WHAT THIS TASK INVOLVES: The answer must be only the lines below from the one holding "The width and height of the screenshot is (821, 420)." down to the one holding "Click the Mexico", ends included, printed exactly; please omit all pictures.

EXERCISE INPUTS:
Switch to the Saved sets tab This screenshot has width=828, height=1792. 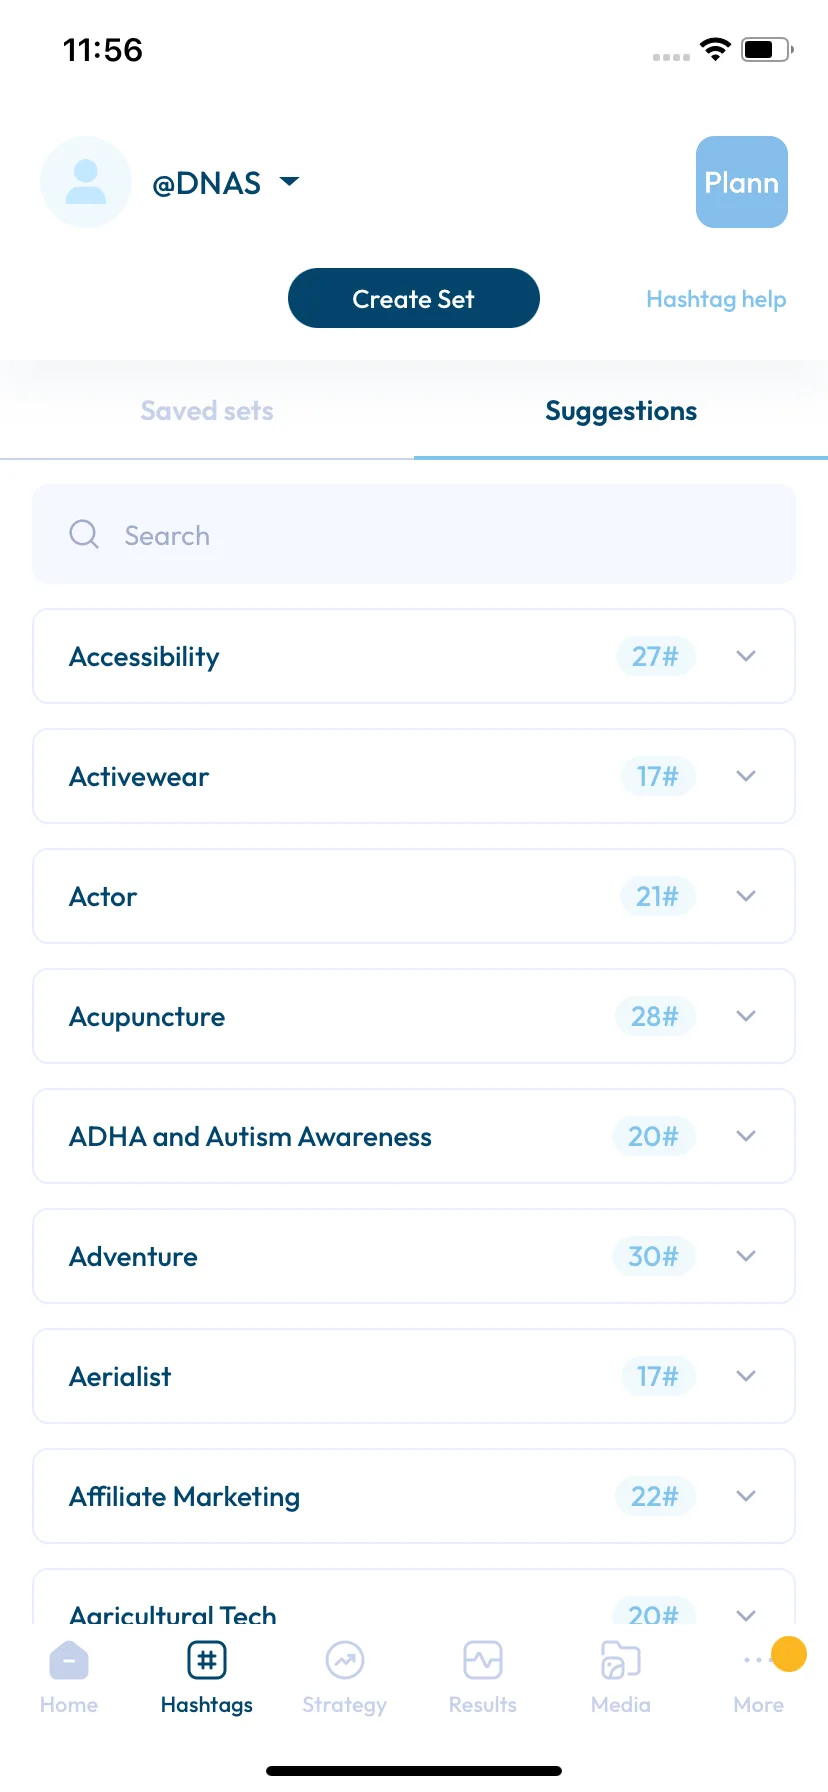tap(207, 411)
==
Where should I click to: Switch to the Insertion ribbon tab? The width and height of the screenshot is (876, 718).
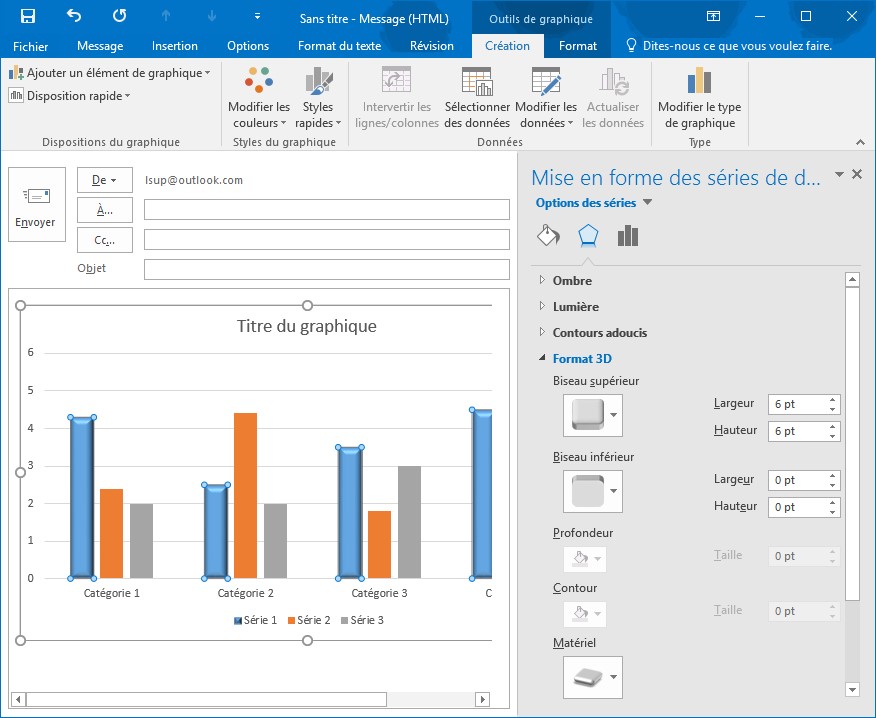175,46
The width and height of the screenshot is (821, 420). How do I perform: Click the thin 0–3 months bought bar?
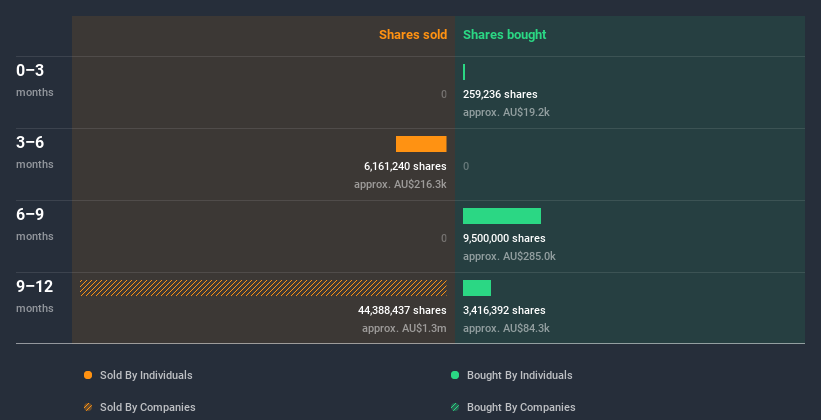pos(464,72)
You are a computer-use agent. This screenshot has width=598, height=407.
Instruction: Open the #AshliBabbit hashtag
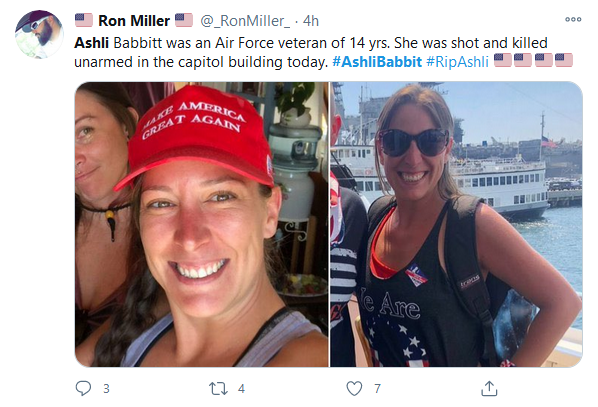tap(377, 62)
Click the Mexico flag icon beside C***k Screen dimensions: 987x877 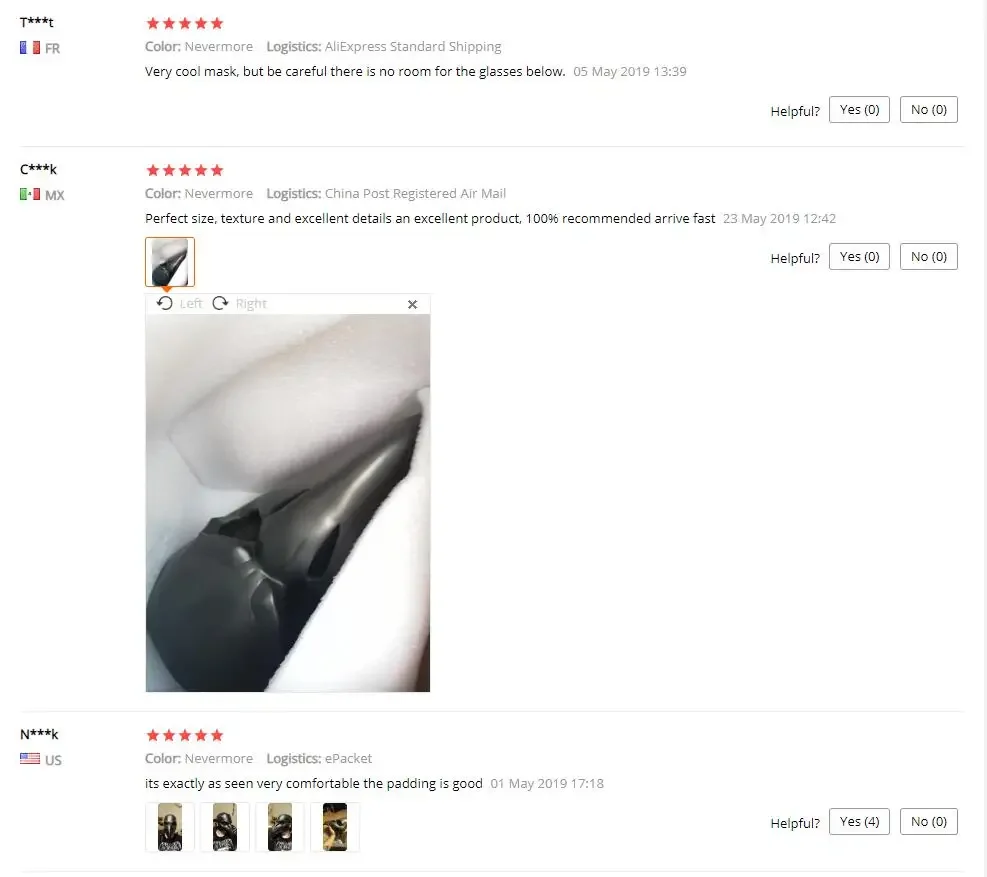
--
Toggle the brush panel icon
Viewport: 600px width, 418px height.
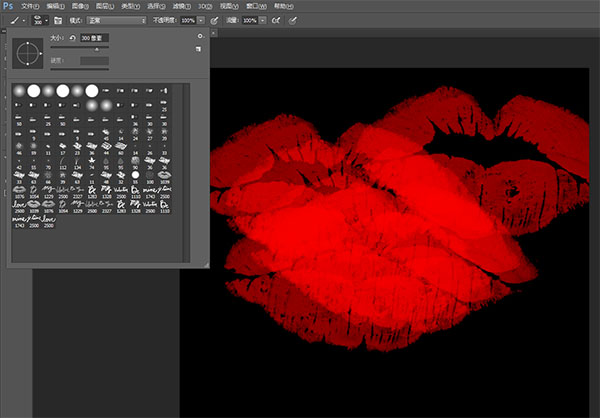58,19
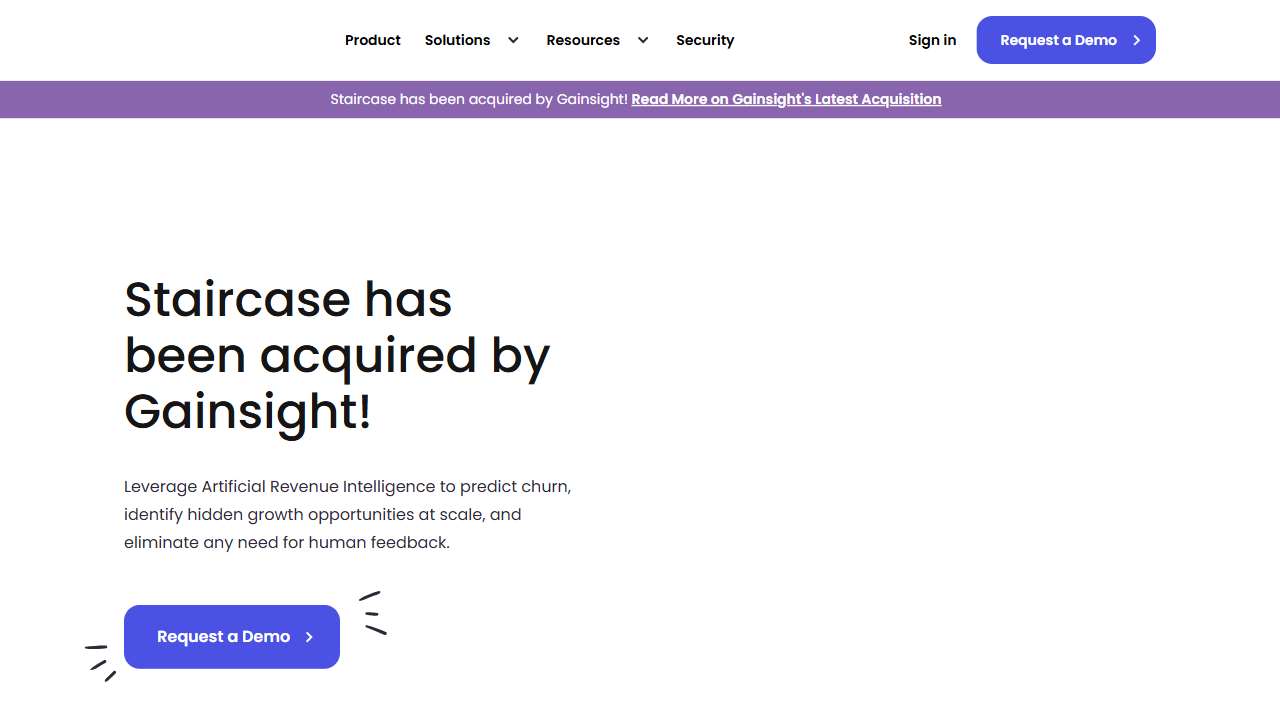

SOLUTION TO THE EXERCISE:
The width and height of the screenshot is (821, 420). How do I perform: Click the thin 0–3 months bought bar?
pos(464,72)
You are a computer-use agent. This screenshot has width=598, height=407.
Instruction: Open the #AshliBabbit hashtag
tap(377, 62)
Click the Mexico flag icon beside C***k Screen dimensions: 987x877 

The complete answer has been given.